| (4) A manometer design must specify all safety devices
that are needed for a manometer pipe system and must list the safety
items in the engineering report.
(p) Gas Piping. The gas piping for an anaerobic digester
must be equipped with gauges that measure the following in inches:
(1) the pressure of the main pipe;
(2) the pressure to gas-utilization equipment; and
(3) the pressure to waste burners.
(q) Digestion Temperature Control.
(1) Passive Temperature Control.
(A) A digester must be constructed above the shallowest
groundwater table, including any perched water tables.
(B) A digester must be insulated to minimize heat loss.
(2) Heating Facilities.
(A) The sludge must be heated by circulating the sludge
through an external heater.
(B) A piping system must allow for the preheating of
feed sludge before introduction to the digesters, unless effective
mixing is provided within a digester.
(C) A pipe and valve layout must facilitate cleaning.
(D) The size of a heat exchanger sludge pipe must be
based on the heat transfer requirements.
(3) Heating Capacity.
(A) A digester system must have the heating capacity
to maintain the temperature required for sludge stabilization established
in subsection (j)(3) of this section.
(B) A digester system must be able to use an alternate
source of fuel and must have an alternate source of fuel available
for emergency use.
(4) Mixing. A digester system must have equipment to
mix the sludge.
(5) Location of a Sludge Heating Device. A sludge heating
device with an open flame must be located above grade and in an area
separate from gas production and any storage area.
(r) Supernatant Withdrawal.
(1) Pipe Size. The minimum diameter for a supernatant
pipe is 6.0 inches.
(2) Withdrawal Arrangements.
(A) The supernatant pipes must be arranged to allow
withdrawal from three or more levels in a tank.
(B) A supernatant selector must have at least two draw-off
levels located in the digester's supernatant zone, in addition to
an unvalved emergency supernatant draw-off pipe.
(C) A supernatant withdrawal system must have a positive,
unvalved, vented emergency overflow. The engineer must specify where
overflow is routed in the engineering report.

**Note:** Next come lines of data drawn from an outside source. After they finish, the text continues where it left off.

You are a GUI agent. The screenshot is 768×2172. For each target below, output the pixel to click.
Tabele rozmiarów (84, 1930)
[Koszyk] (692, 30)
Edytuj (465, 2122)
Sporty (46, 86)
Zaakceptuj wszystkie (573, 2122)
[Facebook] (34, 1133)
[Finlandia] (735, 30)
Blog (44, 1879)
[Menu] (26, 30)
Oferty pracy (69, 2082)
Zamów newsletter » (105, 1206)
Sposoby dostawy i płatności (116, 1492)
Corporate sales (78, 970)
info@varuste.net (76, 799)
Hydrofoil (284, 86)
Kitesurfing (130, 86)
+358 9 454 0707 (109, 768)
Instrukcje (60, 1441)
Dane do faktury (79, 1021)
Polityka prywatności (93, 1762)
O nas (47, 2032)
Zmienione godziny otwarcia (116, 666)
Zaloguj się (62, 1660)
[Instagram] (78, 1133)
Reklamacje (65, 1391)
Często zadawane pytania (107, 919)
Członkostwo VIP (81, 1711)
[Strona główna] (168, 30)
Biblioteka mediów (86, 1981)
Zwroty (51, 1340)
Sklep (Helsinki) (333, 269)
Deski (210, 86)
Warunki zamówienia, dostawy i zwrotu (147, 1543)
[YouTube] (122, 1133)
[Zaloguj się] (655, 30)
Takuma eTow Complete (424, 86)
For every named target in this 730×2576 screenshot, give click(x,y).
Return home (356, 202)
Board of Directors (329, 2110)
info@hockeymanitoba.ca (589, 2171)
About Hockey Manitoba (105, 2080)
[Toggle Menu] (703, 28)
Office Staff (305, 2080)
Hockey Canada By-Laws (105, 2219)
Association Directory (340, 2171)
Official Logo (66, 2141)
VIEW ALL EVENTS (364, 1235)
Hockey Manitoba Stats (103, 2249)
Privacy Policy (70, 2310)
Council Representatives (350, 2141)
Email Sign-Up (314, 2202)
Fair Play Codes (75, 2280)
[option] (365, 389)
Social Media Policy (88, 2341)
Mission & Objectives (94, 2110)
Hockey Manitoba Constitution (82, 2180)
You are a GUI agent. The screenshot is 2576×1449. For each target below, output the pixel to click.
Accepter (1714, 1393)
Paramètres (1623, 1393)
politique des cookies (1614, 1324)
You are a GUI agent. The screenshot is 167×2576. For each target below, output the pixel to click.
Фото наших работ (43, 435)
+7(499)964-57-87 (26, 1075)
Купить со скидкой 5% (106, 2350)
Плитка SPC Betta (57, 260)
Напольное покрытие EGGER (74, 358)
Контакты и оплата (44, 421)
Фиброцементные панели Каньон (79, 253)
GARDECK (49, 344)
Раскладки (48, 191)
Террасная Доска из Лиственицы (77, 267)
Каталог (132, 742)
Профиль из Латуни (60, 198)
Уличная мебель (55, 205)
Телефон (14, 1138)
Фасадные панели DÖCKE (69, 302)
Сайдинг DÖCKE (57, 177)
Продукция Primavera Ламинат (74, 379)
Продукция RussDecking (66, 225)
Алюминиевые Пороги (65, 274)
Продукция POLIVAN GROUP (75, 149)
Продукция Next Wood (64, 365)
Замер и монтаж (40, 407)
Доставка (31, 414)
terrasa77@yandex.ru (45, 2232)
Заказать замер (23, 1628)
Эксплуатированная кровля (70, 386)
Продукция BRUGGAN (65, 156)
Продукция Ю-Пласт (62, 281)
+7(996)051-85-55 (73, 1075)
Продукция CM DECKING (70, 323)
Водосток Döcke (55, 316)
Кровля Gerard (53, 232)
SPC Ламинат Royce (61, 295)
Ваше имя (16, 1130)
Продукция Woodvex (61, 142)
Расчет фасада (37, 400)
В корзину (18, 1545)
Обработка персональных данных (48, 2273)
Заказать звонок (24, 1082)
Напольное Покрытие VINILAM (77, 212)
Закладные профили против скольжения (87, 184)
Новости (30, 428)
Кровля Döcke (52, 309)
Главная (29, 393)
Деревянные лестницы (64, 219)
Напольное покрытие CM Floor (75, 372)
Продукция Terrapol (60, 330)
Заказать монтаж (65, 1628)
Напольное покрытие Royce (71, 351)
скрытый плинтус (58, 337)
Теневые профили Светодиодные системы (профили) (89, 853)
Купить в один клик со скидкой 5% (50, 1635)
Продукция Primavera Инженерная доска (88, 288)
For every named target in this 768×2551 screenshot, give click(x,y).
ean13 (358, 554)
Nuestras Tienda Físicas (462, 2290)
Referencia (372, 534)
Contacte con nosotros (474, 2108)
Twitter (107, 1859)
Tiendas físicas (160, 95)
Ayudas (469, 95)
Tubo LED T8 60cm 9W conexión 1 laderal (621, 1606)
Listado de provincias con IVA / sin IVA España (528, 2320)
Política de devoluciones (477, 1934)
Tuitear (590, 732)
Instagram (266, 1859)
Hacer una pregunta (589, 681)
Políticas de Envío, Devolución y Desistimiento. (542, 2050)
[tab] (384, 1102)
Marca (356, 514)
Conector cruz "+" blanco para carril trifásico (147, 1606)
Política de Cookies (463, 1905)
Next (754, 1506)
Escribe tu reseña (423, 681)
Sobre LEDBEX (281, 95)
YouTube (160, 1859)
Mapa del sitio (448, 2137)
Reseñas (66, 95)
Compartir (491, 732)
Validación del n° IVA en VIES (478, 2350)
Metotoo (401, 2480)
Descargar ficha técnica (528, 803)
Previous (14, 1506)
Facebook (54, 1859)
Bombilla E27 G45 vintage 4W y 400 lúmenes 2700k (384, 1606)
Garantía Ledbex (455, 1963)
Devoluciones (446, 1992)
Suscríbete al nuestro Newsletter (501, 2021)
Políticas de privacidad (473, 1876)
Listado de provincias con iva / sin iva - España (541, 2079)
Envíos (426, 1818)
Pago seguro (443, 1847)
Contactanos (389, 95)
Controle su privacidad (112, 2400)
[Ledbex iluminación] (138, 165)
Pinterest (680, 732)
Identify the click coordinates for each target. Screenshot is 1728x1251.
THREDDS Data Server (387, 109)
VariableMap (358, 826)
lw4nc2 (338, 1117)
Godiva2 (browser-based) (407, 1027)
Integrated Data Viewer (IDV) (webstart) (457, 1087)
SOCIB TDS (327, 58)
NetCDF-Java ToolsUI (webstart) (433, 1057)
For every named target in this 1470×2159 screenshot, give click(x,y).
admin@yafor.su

(D) A supernatant withdrawal level design must be based
on a fixed cover digester design.
(E) Supernatant withdrawal must be by means of interchangeable
extensions at the discharge end of a withdrawal pipe.
(F) A supernatant piping system must have high-pressure
backwash equipment.
(3) Sampling.
(A) A supernatant pipe must have sampling points at
each supernatant draw-off level.
(B) The minimum diameter for a sampling pipe is 1.5
inches.
(4) Supernatant Handling.
(A) The engineering report must include how the treatment
units are designed to handle shock organic loads associated with digester
supernatant.
(B) Supernatant liquor from an anaerobic digester must
either be returned directly to the headworks of the wastewater treatment
facility for treatment, or may be chemically treated before being
returned to the headworks for treatment. Any other method of treating
supernatant liquor must be approved in writing by the executive director.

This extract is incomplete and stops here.